- Uraian Soal
Bisakah Anda menyalin ulang semua baris data di bawah ini persis sama, tanpa mengubah satu karakter pun?

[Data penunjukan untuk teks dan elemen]
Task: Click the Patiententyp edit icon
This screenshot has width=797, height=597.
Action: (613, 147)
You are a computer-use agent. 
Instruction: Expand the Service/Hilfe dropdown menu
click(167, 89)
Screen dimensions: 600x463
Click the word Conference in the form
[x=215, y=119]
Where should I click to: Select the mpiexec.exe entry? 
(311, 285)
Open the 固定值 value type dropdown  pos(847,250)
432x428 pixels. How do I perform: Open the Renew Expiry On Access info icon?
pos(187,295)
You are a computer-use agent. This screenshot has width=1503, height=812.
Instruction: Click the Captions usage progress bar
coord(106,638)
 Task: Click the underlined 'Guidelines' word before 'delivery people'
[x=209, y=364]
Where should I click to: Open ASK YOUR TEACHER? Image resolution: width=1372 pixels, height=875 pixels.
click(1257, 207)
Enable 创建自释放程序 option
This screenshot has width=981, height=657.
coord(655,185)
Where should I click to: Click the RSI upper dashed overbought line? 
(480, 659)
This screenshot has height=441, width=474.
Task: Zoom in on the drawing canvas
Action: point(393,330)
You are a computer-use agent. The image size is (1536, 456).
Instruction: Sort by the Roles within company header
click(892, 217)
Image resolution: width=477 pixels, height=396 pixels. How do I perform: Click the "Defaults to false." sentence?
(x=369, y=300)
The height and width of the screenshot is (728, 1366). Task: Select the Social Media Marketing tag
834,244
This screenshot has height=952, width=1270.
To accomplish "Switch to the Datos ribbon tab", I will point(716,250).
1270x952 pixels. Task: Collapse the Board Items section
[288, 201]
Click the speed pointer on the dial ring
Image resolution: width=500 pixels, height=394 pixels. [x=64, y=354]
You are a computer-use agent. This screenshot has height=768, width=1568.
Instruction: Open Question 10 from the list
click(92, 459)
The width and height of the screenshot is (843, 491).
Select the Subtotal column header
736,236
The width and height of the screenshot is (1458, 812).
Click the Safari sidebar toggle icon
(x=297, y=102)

- Hasil yang Benar
Task: Click the Patiententyp edit icon
This screenshot has width=797, height=597.
Action: (613, 147)
You are a computer-use agent. 
Instruction: Expand the Service/Hilfe dropdown menu
click(167, 89)
Screen dimensions: 600x463
Click the word Conference in the form
[x=215, y=119]
Where should I click to: Select the mpiexec.exe entry? 
(311, 285)
Open the 固定值 value type dropdown  pos(847,250)
432x428 pixels. How do I perform: Open the Renew Expiry On Access info icon?
pos(187,295)
You are a computer-use agent. This screenshot has width=1503, height=812.
Instruction: Click the Captions usage progress bar
coord(106,638)
 Task: Click the underlined 'Guidelines' word before 'delivery people'
[x=209, y=364]
Where should I click to: Open ASK YOUR TEACHER? Image resolution: width=1372 pixels, height=875 pixels.
click(1257, 207)
Enable 创建自释放程序 option
This screenshot has width=981, height=657.
coord(655,185)
Where should I click to: Click the RSI upper dashed overbought line? 
(480, 659)
This screenshot has height=441, width=474.
Task: Zoom in on the drawing canvas
Action: point(393,330)
You are a computer-use agent. The image size is (1536, 456).
Instruction: Sort by the Roles within company header
click(892, 217)
Image resolution: width=477 pixels, height=396 pixels. How do I perform: Click the "Defaults to false." sentence?
(x=369, y=300)
The height and width of the screenshot is (728, 1366). Task: Select the Social Media Marketing tag
834,244
This screenshot has height=952, width=1270.
To accomplish "Switch to the Datos ribbon tab", I will point(716,250).
1270x952 pixels. Task: Collapse the Board Items section
[288, 201]
Click the speed pointer on the dial ring
Image resolution: width=500 pixels, height=394 pixels. [x=64, y=354]
You are a computer-use agent. This screenshot has height=768, width=1568.
Instruction: Open Question 10 from the list
click(92, 459)
The width and height of the screenshot is (843, 491).
Select the Subtotal column header
736,236
The width and height of the screenshot is (1458, 812).
Click the Safari sidebar toggle icon
(x=297, y=102)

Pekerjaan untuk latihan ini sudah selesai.